* [EXCERPTED DATA]
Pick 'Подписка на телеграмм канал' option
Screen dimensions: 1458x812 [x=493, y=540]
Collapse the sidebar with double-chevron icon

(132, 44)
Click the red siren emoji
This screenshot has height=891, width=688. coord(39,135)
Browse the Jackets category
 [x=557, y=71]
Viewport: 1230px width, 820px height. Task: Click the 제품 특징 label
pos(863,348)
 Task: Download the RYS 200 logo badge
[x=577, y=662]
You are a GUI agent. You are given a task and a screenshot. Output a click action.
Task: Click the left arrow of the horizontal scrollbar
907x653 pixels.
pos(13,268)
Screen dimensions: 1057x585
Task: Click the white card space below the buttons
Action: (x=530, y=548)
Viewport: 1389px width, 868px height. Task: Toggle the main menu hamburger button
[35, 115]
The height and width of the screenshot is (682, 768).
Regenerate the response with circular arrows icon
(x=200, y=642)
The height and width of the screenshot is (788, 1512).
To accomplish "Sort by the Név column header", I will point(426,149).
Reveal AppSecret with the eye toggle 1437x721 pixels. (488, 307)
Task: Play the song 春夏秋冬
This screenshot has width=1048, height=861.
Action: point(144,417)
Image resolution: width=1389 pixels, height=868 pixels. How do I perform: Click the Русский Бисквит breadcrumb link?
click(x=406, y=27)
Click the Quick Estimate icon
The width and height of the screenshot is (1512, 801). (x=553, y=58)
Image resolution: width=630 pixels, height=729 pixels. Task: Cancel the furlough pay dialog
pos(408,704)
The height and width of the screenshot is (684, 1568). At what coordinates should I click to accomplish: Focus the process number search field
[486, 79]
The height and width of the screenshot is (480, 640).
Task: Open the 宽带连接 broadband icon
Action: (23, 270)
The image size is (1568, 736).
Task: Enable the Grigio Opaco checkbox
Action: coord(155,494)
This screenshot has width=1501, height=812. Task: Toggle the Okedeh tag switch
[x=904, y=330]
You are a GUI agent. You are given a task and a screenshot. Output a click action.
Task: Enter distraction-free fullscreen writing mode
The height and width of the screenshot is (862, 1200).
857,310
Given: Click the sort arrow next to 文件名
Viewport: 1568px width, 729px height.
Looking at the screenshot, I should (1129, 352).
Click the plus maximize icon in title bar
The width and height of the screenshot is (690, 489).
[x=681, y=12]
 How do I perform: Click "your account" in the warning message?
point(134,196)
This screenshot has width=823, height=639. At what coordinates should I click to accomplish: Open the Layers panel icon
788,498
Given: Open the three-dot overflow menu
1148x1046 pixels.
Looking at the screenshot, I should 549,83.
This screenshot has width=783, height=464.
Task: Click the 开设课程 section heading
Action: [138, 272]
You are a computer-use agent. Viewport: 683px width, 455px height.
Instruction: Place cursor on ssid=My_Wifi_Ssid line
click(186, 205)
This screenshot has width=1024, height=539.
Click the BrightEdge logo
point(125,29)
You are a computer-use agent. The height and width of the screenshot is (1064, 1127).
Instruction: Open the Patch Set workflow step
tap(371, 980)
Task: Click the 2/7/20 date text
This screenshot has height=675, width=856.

* [EXERCISE REQUIREMENTS] For each line in the records that contains the word "agent", make a copy.

* [OUTPUT OF THE EXERCISE]
You are a GUI agent. You are given a task and a screenshot. Output a click action.
You are a GUI agent. You are given a task and a screenshot. Output a click action.
You are a computer-use agent. Viewport: 683px width, 455px height.
You are a computer-use agent. The height and width of the screenshot is (1064, 1127).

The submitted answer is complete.